Falling victim to the old proverb

I judged this book by it's cover

I judged this book by it’s cover

This book was horrible, but then I suppose I can’t only review the good stuff. In the case of this story, I fell victim to the old proverb “never judge a book by it’s cover”. This cover is what caught my attention, and the idea for the story: an orphan who works through life using food, during one of the most tense periods in French history,  is a great one.

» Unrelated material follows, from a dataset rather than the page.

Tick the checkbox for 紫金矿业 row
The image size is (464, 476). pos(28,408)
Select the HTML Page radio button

What I found with this book is that it was too rushed. One minute the lead character is 2, then 6 then before you blink he’s married with kids. The pace leaves no space for intimacy or acquaintance with any of the characters. What I also found is that although the book is supposed to revolve around Jean Marie (the main characters) unusual pallet and passion for food, the author doesn’t seem to carry any passion for food, which leaves the main theme of the story wanting.

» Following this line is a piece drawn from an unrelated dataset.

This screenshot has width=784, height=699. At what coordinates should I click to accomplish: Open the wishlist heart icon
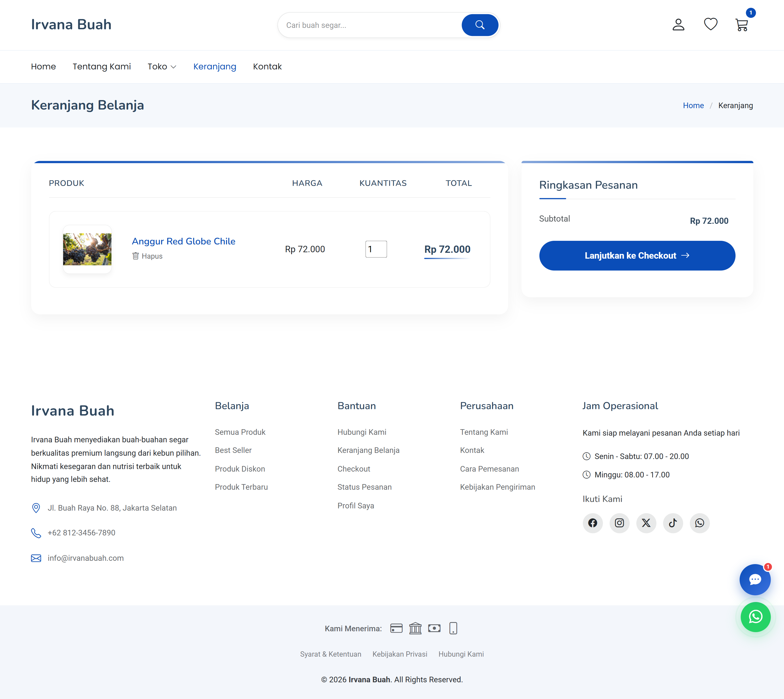click(710, 24)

Grimwood, it must be said, does a good job painting the crude extravagance of French Court at that time, he is familiar with French culture as he lives there for part of the year, but I feel that the book could have been placed during the revolution rather than just before it. Ultimately you have to just read it and decide for your self.

I would pair this with a wine that will compensate for the disappointment that this somewhat disturbing tale is. Try the deelish Flagstone Noon Gun, which the winemaker describes as ” mom’s plonk” but it’s much better than that, a flavoursome blend of  Chenin Blanc, Sauvignon Blanc and Viognier.